Times survey compiles thousands of abuse cases

By NCR STAFF

The New York Times, following a months-long study, reported Jan. 12 that a total of 1,205 priests have been accused of sexual abuse of more than 4,000 minors during the last six decades.

The survey contains the names and histories of the priests, most of them ordained “between the mid-1950s and the 1970s, a period of upheaval in the church, when men trained in the traditional authoritarian seminary system were sent out to serve in a rapidly changing church and social culture,” said the story, written by Laurie Goodstein.

According to the Times report, most of the abuse occurred during the 1970s and 1980s, although some reports stemmed from as early as the 1930s, with accusations of abuse against priests dropping sharply by the 1990s. Accused priests were found in all but 16 of the country’s 177 Latin-rite dioceses, according to the report.

The survey is significant because while various experts and factions within the church have debated the dimensions of the scandal, the church has resisted compiling data on the number of priests and victims since the problem was first reported nationally in the mid-’80s.

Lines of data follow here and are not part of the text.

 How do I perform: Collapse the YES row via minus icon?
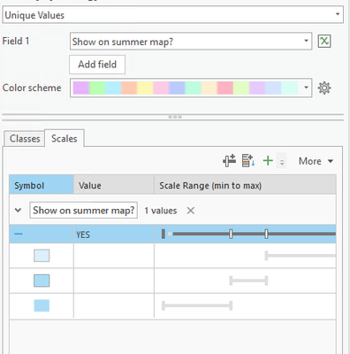(19, 234)
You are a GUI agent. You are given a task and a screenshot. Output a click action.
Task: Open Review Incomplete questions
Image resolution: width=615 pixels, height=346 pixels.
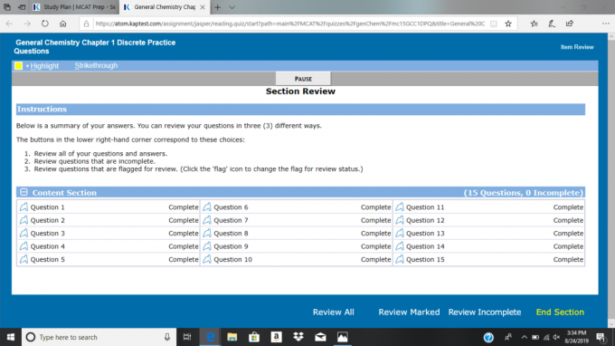pos(485,312)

The Times survey is not the final word, nor does it claim to be a complete listing of all priests credibly accused. But it is the most thorough to date publicly compiled survey, given the limits it placed on the information it was gathering.

“The Times survey counted priests from dioceses and religious orders who had been accused by name of sexually abusing one or more children. It determined that 1.8 percent of all priests ordained from 1950 to 2001 had been accused of abuse.

“But the research also suggested that the extent of the problem remains hidden,” the story said. “In dioceses that have divulged what they say are complete lists of abusive priests -- under court orders or voluntarily -- the percentages are far higher. In Baltimore, an estimated 6.2 percent of priests ordained in the last half-century have been implicated in the abuse of minors. In Manchester, N.H., the percentage is 7.7, and in Boston it is 5.3.”

The findings, then, raise the question of how many more cases would surface if pressure were brought to bear either by the courts or news coverage in other dioceses.

Goodstein said in a phone interview that the figures are “very conservative,” and emphasized that the paper did not include a number of accusations that did not appear credible, nor did it include cases that dioceses counted in their own records but for which they would not supply a name. In some cases, she said, dioceses would not give names for several reasons, including if the priest had died.

The paper also reported that some experts contend the drop in accusations in the 1990s was due less to the efforts of the church than to the reluctance of victims to come forward immediately.

According to the Times story, the information used was “culled from newspaper clippings, court records, church documents and statements, and were checked against public lists of accused priests created by victim advocacy groups. Dioceses across the country were called to fill in missing details and to gather information about abuse cases and actions taken by the church against accused priests.”

Availability of information varied from diocese to diocese “depending on public awareness of the scandal and the willingness of church leaders to provide names and details of accused priests.”